Aoibheann writes*
How can a city with lots of water have a water scarcity problem?
Look no further than Dublin.
Ireland has 10,600 m3 of renewable freshwater resources per inhabitant (Eurostat, 2022), and Dublin city gets around 1000mm of precipitation annually (Worldbank, 2021). According to Irish Water in 2015 [pdf], existing water sources supplied 623 megalitres/day (Mld) to Dublin, against average demand of 540 Mld, which works out to 375 litres per day per meter (CSO, 2021).
Several factors contribute to Dublin’s water scarcity, including the city’s Victorian-era infrastructure, rapid growth, history of “managing” scarcity by increasing supply, and climate change (Kelly-Quinn et al., 2014).
But the most striking factor is a lack of domestic water charges. Ireland is the only OECD country without direct water charges; water services are funded by general taxation (OECD, 2018) [pdf]. Ireland’s lack of domestic water charges exacerbates Dublin’s water scarcity problems. Missing prices complicate efforts to reduce demand, increase the need for supply-side solutions, and hamper Irish Water’s efforts to pay water service costs (Zhao & Crosbie, 2012). The absence of water charges is particularly ironic when one considers that the “Dublin principles” say “water has an economic value in all its competing uses and should be recognized as an economic good” (ICWE, 1992) [pdf].

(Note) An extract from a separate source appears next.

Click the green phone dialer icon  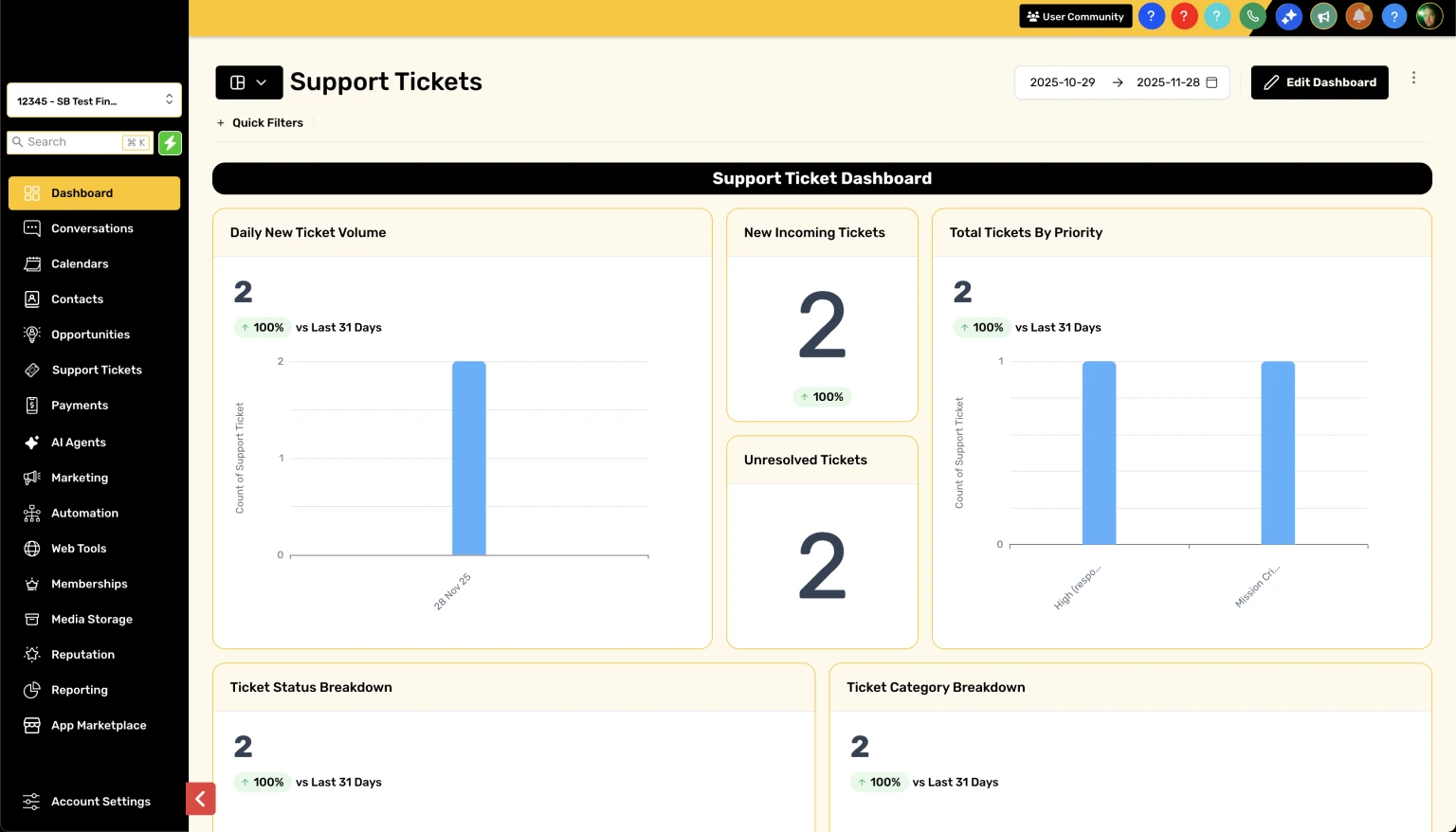[x=1252, y=16]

Why does Dublin lack domestic water charges? Politics, and more particularly the Irish government’s botched attempt at introducing water pricing in 2014.
Numerous factors contribute to the politicisation of water. “Framing” — or the conceptualisation of an issue — has a significant role (Chong & Druckman, 2007). A frame narrows the focus to an issue’s implications for a particular set of values. Different frames can oppose each other, and the government lost the framing contest quite spectacularly.

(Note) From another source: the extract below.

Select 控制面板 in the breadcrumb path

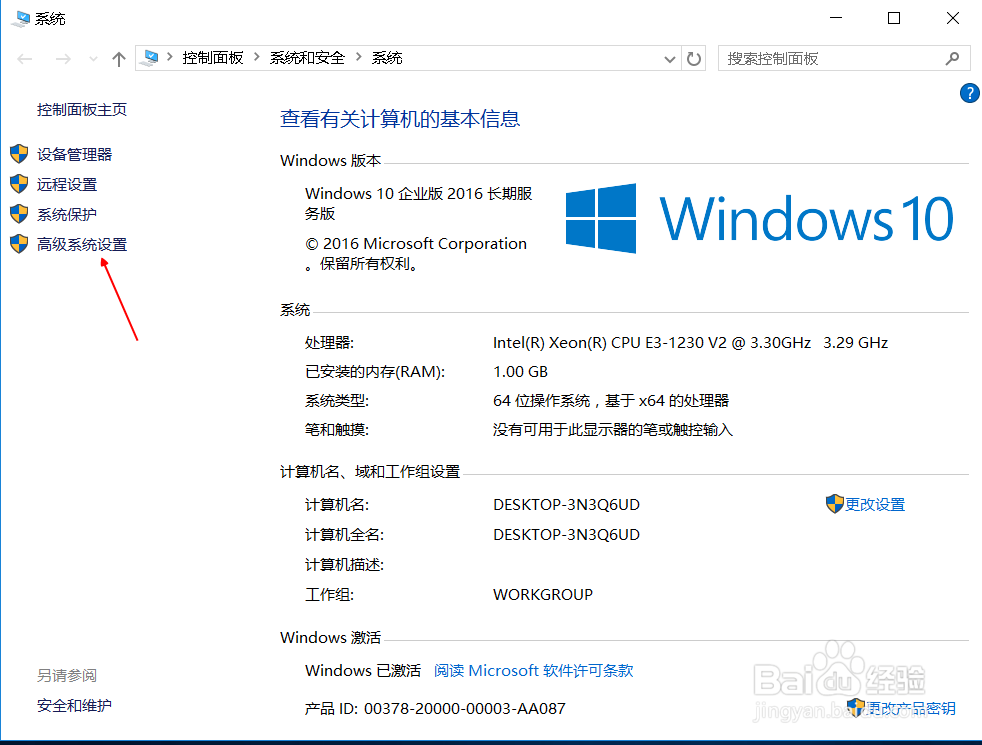pos(213,58)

In the context of severe austerity measures and the rolling back of the Irish welfare state, the government framed the need for domestic water charges as a means of boosting economic efficiency (O’Neill et al., 2018). The opposition, on the other hand, framed charges as part of the government’s anti-poor agenda. The opposition’s framing was particularly potent in the context of the financial crisis in which public services were slashed and widespread government corruption was exposed.
The government’s misguided framing, combined with low public trust, meant that the public was unlikely to support its water management reform.
Bottom Line: Irish politics have impeded the adoption of domestic water charges, which are deemed integral to integrated water resources management. A key issue has been the government’s inability to frame water charges as useful to the public. The government should try to re-frame the issue in terms of environmental or pro-poor outcomes, if it wants to shift public sentiment.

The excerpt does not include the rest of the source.